2023 film by Harley Wallen

Beneath Us All is a 2023 American horror film directed by Harley Wallen. It stars Sean Whalen, Maria Olsen, Angelina Danielle Cama, Kaiti Wallen, and Harley Wallen.

==Plot==
In Scandinavia in 912 AD, a man named Frey is ritually buried alive in a coffin following his capture.
In the present day, teenage foster child Julie lives in a neglectful and abusive foster home operated by Janelle and Todd Gibbs, along with several other foster children.

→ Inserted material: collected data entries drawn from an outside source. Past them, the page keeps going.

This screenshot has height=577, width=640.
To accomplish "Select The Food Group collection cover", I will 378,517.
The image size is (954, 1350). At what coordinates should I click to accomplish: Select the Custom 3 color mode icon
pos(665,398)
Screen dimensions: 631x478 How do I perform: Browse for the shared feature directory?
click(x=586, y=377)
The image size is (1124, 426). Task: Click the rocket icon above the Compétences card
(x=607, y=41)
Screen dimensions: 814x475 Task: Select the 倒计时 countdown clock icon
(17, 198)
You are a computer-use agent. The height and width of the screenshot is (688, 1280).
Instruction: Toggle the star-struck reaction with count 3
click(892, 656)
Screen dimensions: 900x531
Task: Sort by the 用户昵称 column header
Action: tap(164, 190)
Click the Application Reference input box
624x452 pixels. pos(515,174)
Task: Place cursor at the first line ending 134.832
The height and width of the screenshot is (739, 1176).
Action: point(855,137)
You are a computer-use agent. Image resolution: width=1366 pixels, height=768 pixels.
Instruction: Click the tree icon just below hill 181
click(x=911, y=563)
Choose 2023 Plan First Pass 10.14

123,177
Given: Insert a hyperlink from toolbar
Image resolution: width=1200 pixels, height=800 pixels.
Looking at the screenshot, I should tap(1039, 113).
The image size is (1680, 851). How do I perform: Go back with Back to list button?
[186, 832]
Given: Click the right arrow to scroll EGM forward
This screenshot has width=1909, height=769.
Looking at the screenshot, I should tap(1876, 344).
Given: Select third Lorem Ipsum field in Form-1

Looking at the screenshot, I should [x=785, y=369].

While exploring the woods near the property, Julie discovers a buried coffin containing a weakened, ancient being named Frey, accompanied by a Yggdrasil pendant. Believing him to be a human victim in need of aid, she conceals him in an abandoned barn and attempts to nurse him back to health.

Frey, a long-starved supernatural entity with vampiric characteristics, gradually regains his strength by feeding on humans, resulting in a series of violent attacks and disappearances. As Julie begins to experience disturbing nightmares and increasing influence from the entity, a social worker and local law enforcement become involved in investigating the household and the related incidents of violence. The narrative combines supernatural horror elements with depictions of neglect and dysfunction within the foster care system.

==Cast==
- Sean Whalen as Todd Gibbs
- Maria Olsen as Janelle Gibbs
- Angelina Danielle Cama as Julie
- Kaiti Wallen as Rebecca
- Harley Wallen as Detective Donovan Booker
- Michael James Alexander as Manny
- Yan Birch as Frey
- Shelby Bradley as Mikaela Campbell
- Malachi Myles as Stephen
- Hanna Wallen as Sarah
- Emilia Wallen as Erica

==Production==
The film was directed by Harley Wallen. It was produced by Harley Wallen and Kaiti Wallen for Painted Creek Productions, in association with Westside Warrior Films and Cama Productions. Sean Whalen was cast in the lead role as Todd Gibbs.

==Release==
The film was released theatrically in limited release and on digital platforms on September 19, 2023, by Deskpop Entertainment. It is available for streaming and rental on services such as Amazon and Apple TV.

==Reception==
On review aggregator Rotten Tomatoes, the film holds an approval rating of 100% based on 5 reviews. Bobby LePire of Film Threat rated the film a 10 out of 10. Michael DeFellipo of Horror Society gave the film a score of 8 out of 10.